If there's one thing for which Granik has come to be known, it's breakout performances by her female leads. 2004's little-seen DOWN TO THE BONE didn't make it far beyond the festival circuit, but still helped establish Vera Farmiga, and most famously, WINTER'S BONE was the film that put Jennifer Lawrence on the map and earned the then-20-year-old actress her first Oscar nomination. That trend continues with the remarkable performance of 17-year-old McKenzie, best known in her native New Zealand for the popular web series LUCY LEWIS CAN'T LOSE. As terrific as Foster is, it's McKenzie's Tom who's the heart and soul of LEAVE NO TRACE. Often speaking volumes with just a facial expression and saying nothing at all, McKenzie absolutely inhabits this character. Though their circumstances and surroundings differ, Lawrence's Ree Dolly in WINTER'S BONE and McKenzie's Tom are cut from the same cloth: wise beyond their years, an unconventional upbringing that seems perfectly normal to them, cautiously venturing into worlds they don't quite understand, and ultimately forced to be the grown-up when their parents can't or won't hold up their end of the bargain. This comes to a head in a confrontational but still-loving way in LEAVE NO TRACE's moving and emotionally devastating finale. The film takes a refreshing approach in that it presents Will as a flawed and damaged man with noble intentions, but it never judges him. Nowhere is this more poignantly expressed than in a subtle, almost throwaway moment when a social worker (Michael Prosser) comforts a discouraged Will over his giving up on a 435-question psych eval, pats him on the shoulder, and compliments him on the job he's done raising Tom and what a great kid she is.
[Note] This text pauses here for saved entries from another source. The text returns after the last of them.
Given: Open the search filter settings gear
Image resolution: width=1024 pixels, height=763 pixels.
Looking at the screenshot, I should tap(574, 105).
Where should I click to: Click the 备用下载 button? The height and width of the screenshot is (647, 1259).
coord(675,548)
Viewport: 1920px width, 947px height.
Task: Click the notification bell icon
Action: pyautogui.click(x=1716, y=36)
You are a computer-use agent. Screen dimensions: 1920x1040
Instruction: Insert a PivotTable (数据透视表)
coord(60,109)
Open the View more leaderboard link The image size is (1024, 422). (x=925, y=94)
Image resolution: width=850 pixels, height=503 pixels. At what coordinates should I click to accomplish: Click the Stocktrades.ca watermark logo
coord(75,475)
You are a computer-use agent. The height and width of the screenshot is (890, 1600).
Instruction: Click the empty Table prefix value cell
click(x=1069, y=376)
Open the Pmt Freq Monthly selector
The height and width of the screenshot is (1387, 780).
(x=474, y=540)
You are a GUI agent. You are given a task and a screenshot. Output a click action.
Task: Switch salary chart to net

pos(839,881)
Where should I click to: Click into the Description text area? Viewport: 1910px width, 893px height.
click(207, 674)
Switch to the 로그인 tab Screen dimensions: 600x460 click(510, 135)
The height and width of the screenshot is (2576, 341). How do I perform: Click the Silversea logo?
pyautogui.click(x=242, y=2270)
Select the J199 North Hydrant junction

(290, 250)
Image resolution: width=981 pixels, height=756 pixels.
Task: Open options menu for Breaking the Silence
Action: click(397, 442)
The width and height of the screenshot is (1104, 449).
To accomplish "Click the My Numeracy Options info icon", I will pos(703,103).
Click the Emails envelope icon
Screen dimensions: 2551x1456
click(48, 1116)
Beautifully shot by cinematographer Michael McDonough in Clackamas County's Eagle Fern Park in Oregon, and featuring an effectively minimalist score by Dickon Hinchliffe (OUT OF THE FURNACE, another film with a deft sense of location and local color), LEAVE NO TRACE looks to be this summer's indie sleeper alternative to the predictable blockbuster scene. Let's just hope it's not forgotten come awards season. It's the best film of 2018 so far.